Esta irresponsabilidad que menciona a propósito de los gobiernos atañe a otros ámbitos de la vida pública de los individuos. Los medios de comunicación no cumplen con su obligación de mantener informados a sus suscriptores (durante el inicio de la guerra entre Rusia y Ucrania era imposible conocer el contexto del conflicto más allá de la dinámica víctima-victimario); las instituciones de seguridad carecen de efectividad para sancionar a los agresores, cuyas víctimas prefieren someterlos al escarnio de las redes sociales (a veces, es necesario decirlo, con mayor efectividad comprobada) que interponer una denuncia ante el Ministerio Público; los líderes religiosos lanzan exhortos políticos desde la tribuna del altar mayor aunque han demostrado su ineficacia para disuadir del delito a sus feligreses. Así las cosas, es imposible no preguntarnos (en secreto, para evitar la censura) quién se hace cargo.
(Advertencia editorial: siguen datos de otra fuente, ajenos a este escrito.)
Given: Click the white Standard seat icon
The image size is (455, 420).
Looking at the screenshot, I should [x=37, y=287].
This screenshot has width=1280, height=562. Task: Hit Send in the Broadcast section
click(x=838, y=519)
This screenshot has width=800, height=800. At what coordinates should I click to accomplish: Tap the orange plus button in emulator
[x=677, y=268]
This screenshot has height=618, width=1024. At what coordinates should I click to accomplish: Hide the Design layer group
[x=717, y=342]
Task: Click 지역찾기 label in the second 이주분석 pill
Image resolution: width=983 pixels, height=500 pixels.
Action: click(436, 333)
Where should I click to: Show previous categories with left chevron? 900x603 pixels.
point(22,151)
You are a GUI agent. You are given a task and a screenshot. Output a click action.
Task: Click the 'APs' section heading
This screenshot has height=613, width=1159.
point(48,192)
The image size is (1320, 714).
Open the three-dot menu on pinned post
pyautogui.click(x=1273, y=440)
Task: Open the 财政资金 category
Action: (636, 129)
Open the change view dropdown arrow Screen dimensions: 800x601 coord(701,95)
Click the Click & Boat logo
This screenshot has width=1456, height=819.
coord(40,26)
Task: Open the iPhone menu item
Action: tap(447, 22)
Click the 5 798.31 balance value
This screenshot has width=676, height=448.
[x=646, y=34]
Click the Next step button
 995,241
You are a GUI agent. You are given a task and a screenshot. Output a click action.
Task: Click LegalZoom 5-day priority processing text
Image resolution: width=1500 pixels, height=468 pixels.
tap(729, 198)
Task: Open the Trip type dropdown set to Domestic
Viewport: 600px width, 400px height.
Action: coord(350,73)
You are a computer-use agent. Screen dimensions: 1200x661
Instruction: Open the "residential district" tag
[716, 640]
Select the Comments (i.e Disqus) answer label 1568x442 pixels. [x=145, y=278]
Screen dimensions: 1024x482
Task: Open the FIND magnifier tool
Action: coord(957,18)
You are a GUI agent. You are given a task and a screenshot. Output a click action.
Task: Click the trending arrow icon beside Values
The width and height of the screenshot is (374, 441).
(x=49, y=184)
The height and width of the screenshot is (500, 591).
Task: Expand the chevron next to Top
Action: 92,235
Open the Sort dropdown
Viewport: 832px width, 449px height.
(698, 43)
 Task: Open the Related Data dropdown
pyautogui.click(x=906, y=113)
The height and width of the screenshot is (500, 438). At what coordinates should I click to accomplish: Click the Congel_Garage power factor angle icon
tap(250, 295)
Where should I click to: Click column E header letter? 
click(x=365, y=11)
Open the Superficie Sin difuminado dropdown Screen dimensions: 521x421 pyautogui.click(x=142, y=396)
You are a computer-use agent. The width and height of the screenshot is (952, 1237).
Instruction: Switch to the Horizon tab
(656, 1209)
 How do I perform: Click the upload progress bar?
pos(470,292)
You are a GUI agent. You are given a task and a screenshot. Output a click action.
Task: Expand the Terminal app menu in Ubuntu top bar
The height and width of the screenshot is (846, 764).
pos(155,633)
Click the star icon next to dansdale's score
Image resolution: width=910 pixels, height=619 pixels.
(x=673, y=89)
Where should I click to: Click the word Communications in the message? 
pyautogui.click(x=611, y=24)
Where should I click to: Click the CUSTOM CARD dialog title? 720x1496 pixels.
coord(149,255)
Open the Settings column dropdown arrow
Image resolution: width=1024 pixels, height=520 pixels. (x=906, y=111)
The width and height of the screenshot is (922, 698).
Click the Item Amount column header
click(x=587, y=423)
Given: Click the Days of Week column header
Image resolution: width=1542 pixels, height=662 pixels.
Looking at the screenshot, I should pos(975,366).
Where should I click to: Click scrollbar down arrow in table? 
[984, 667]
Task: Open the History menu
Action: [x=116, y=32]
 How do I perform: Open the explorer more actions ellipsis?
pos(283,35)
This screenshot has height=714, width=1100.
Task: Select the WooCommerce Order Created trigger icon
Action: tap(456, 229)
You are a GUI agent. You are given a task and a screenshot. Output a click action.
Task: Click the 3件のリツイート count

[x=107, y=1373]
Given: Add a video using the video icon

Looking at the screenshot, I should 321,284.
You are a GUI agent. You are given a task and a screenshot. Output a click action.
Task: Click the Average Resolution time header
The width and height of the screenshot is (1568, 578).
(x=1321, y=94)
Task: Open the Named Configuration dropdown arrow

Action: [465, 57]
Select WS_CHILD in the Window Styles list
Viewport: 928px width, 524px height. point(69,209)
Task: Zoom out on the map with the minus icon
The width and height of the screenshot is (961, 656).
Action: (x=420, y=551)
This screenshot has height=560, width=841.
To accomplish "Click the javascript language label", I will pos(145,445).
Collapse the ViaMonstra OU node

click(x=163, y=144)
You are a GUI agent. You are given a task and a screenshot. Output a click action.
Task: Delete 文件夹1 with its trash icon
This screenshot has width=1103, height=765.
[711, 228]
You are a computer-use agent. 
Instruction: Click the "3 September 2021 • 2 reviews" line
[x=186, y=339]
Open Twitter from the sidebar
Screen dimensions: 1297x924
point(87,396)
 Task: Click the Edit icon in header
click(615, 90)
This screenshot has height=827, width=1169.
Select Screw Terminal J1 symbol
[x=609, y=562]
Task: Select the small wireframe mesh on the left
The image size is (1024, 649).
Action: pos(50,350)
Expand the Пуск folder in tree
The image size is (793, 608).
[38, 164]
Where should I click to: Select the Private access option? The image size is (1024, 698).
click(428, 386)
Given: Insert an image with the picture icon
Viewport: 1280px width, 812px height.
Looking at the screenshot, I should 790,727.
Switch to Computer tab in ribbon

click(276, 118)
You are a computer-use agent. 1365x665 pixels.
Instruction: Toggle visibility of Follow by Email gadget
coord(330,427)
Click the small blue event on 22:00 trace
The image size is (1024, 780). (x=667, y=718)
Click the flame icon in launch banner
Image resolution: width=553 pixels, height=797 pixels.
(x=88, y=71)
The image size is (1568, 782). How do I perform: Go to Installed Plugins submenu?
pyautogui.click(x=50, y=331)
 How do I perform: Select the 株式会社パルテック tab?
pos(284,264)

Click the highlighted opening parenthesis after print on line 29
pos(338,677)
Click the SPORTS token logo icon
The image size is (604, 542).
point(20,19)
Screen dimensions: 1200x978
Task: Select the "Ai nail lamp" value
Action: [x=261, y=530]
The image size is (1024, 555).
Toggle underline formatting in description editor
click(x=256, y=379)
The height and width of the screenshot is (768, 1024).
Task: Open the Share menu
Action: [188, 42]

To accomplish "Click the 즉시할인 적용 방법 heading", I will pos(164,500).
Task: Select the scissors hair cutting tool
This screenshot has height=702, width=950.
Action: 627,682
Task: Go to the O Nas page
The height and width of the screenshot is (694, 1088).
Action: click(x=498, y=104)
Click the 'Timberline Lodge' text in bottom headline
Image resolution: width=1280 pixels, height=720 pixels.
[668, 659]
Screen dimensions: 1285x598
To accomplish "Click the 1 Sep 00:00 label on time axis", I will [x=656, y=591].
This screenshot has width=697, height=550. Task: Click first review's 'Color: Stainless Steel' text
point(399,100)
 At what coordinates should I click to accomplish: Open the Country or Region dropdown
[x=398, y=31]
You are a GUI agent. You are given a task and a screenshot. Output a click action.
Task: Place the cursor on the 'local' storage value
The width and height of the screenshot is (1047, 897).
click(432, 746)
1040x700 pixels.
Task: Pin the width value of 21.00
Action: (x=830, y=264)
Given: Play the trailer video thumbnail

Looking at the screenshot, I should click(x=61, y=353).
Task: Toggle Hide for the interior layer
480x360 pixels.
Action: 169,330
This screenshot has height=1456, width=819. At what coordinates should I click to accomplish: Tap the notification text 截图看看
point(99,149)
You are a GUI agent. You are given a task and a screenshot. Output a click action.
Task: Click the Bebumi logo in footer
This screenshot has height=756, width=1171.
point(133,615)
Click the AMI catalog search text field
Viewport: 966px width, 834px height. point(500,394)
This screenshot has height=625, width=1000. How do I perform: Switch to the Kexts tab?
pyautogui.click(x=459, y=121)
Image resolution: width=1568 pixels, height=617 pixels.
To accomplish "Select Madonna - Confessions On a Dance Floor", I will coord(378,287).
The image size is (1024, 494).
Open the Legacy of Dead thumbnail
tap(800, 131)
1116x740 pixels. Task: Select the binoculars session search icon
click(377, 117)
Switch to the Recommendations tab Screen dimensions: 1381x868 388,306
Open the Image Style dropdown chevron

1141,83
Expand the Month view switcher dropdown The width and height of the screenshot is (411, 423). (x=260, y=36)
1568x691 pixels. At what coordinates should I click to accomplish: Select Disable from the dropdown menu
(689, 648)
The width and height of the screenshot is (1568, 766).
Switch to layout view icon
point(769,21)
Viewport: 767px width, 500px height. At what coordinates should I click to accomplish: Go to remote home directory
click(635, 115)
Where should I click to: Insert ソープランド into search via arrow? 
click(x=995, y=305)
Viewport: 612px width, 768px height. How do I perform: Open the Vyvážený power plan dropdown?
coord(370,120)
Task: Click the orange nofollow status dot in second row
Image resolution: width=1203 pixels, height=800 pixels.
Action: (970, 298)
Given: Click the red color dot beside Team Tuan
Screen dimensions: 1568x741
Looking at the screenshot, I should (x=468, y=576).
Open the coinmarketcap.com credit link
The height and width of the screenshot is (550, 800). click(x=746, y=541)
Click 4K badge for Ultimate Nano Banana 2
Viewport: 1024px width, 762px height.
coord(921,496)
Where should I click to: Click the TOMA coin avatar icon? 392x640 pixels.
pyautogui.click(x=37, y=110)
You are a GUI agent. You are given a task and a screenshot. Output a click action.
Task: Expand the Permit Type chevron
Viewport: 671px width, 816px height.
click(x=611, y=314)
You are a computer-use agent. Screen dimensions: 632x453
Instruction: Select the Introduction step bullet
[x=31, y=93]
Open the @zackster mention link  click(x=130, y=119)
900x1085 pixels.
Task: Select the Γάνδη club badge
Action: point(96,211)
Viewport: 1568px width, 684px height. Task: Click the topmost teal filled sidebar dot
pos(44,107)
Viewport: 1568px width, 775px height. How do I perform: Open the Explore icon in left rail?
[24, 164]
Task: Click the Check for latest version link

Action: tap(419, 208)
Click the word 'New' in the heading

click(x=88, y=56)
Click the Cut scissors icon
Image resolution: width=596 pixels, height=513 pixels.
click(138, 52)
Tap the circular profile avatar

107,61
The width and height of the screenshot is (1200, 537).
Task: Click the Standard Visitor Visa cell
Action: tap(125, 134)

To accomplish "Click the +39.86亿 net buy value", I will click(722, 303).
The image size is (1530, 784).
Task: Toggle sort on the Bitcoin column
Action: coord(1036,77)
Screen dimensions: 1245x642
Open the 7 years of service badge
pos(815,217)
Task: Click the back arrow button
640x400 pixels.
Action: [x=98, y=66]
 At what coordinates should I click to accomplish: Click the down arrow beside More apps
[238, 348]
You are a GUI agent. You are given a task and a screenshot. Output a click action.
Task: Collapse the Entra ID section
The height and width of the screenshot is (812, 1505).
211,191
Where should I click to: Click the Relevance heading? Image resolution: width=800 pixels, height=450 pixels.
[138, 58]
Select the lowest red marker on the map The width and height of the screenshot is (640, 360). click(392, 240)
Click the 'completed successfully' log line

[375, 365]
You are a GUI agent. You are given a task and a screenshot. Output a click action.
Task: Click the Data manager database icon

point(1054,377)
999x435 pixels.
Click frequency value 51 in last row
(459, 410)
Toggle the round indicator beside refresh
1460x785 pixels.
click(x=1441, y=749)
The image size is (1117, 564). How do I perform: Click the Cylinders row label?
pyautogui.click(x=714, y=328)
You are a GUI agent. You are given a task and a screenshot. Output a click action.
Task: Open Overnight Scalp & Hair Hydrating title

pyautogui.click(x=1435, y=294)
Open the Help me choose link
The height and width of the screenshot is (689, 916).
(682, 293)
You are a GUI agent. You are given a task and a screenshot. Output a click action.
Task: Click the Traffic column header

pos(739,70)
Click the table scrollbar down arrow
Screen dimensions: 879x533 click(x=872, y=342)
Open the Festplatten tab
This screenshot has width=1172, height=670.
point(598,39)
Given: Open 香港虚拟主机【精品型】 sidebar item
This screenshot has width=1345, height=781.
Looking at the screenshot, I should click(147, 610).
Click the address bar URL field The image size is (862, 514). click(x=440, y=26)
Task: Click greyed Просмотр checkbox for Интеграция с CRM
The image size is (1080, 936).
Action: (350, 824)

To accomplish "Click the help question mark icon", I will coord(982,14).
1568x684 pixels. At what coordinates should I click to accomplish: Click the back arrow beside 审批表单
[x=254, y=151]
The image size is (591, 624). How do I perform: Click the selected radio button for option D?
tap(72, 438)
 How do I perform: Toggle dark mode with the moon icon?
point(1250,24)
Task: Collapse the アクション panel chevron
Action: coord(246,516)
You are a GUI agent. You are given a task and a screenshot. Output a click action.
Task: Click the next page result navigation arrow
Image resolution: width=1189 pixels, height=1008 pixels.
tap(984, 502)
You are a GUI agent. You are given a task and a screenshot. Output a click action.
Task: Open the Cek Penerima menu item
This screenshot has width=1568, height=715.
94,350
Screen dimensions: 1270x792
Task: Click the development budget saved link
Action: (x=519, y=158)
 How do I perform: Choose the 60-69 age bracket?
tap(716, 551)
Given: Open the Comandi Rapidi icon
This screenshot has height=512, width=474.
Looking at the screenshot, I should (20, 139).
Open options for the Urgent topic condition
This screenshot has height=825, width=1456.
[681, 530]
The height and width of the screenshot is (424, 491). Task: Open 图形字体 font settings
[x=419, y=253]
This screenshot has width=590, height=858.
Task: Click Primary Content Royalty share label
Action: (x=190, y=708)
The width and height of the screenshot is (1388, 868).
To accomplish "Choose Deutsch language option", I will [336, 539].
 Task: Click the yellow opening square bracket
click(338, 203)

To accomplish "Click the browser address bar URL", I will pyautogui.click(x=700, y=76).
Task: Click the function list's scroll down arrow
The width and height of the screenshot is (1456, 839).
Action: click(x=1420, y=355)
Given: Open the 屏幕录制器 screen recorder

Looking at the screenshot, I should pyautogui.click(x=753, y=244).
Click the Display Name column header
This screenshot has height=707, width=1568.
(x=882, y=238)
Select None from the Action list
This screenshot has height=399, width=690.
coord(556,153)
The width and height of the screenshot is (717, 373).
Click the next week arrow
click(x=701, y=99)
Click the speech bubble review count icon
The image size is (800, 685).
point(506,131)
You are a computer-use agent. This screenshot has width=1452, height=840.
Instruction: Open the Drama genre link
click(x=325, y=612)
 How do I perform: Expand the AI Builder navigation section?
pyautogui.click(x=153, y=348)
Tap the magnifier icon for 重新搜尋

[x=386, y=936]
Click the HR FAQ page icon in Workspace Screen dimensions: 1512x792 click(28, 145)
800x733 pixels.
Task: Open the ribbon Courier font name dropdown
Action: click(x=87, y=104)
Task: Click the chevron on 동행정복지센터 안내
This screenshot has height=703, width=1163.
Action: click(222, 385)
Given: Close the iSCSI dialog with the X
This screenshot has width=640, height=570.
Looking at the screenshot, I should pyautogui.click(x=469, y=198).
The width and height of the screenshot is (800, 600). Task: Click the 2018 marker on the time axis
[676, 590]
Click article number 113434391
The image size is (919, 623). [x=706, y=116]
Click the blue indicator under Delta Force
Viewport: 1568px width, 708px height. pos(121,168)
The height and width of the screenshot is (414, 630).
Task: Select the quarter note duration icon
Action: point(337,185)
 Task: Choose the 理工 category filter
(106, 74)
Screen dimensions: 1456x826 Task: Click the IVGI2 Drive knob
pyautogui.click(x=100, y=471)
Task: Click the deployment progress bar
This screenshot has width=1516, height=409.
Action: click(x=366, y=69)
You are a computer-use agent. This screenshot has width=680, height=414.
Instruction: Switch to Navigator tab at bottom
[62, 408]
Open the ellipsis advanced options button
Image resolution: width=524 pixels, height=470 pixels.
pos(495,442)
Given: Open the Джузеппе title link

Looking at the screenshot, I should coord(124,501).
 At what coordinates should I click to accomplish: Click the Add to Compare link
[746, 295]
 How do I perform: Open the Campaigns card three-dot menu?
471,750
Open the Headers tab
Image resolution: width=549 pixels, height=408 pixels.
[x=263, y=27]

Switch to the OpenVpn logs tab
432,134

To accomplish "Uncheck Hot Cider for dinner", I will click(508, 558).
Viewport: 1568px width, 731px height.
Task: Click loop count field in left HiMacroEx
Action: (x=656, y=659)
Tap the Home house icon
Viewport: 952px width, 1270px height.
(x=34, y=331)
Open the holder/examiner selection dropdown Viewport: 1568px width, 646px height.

Mientras esto sucede, expone Laje, las sociedades occidentales hablan de inclusión. Se trata de una agenda política que pretende resarcir tanto la exclusión histórica como la violación sistemática a los derechos humanos de todas aquellas personas que han sido subyugadas por la hegemonía. Esta exigencia que efectivamente busca justicia para los sectores discriminados por su sexo, género, raza, preferencia, creencia religiosa, ideología, extracto social o condición física, entre otros aspectos, es un avance en la conformación de una sociedad más humana. No obstante, las cifras sobre el control de daños por parte de las autoridades siguen siendo alarmantes. Por más movilizaciones que se organicen crecen día con día las violaciones, casos de discriminación, abusos de poder, discursos de odio, precisamente porque las soluciones que promueven se han forjado a partir del tabú de la autocrítica e intentan disimular que todo empoderamiento crea inevitablemente una subalternidad. No es necesario citar un ejemplo: todos conocemos alguno pero si no nos atrevemos a ponerlo sobre la mesa se debe a que tenemos miedo a la cancelación. Los discursos de odio permanecen ya que su negación no es suficiente para erradicarlos. Por ello, piensa el escritor, es necesario buscar soluciones que no diriman la diferencia en el categórico: “rechazo tu opinión porque eres hombre, mujer, gay, lesbiana, transexual, niño, adulto mayor, rebelde, universitario, izquierdista, feminista, pro vida, macho, fifí, progresista”, y demás etiquetas por el estilo.
Bien visto, el problema es apabullante. El propio Agustín Laje parece quedarse corto en su reconocimiento, primero, de que muchos de los reclamos sociales que hoy se escuchan son resultado de una exigencia legítima (cómo negar, por ejemplo, tantos casos de violencia intrafamiliar, asesinatos o discriminación), y segundo, de que la solución a este problema no puede radicar en un simple retorno a los valores tradicionales para que la solución llegue a nosotros. Ya desde el título (Generación idiota), el escritor plantea un atavío hacia la sociedad que intenta estudiar, a pesar de los malabares retóricos con que intenta explicar su visión (idiota, en su sentido griego, designa a una persona que no piensa). A pesar de ello, el libro tiene el logro de incentivar el pensamiento crítico, sacarte de la comodidad en que vives o darte el valor de reflexionar sobre gran parte de los fenómenos sociales que hoy vivimos. Quizá no esté lejano el día en que nazca una generación de jóvenes con branquias (como quería Alessandro Baricco) que logren nadar en este mar de confusiones sin las dicotomías que nos roban el sueño, que desconfíen de nuestras soluciones o que se sonrojen por nuestra cortedad de ideas para hallar una solución a nuestras carencias. Pero mientras eso sucede, como propone Laje, es necesario volver a la lectura y sobre todo ejercer en libertad el poder de decisión.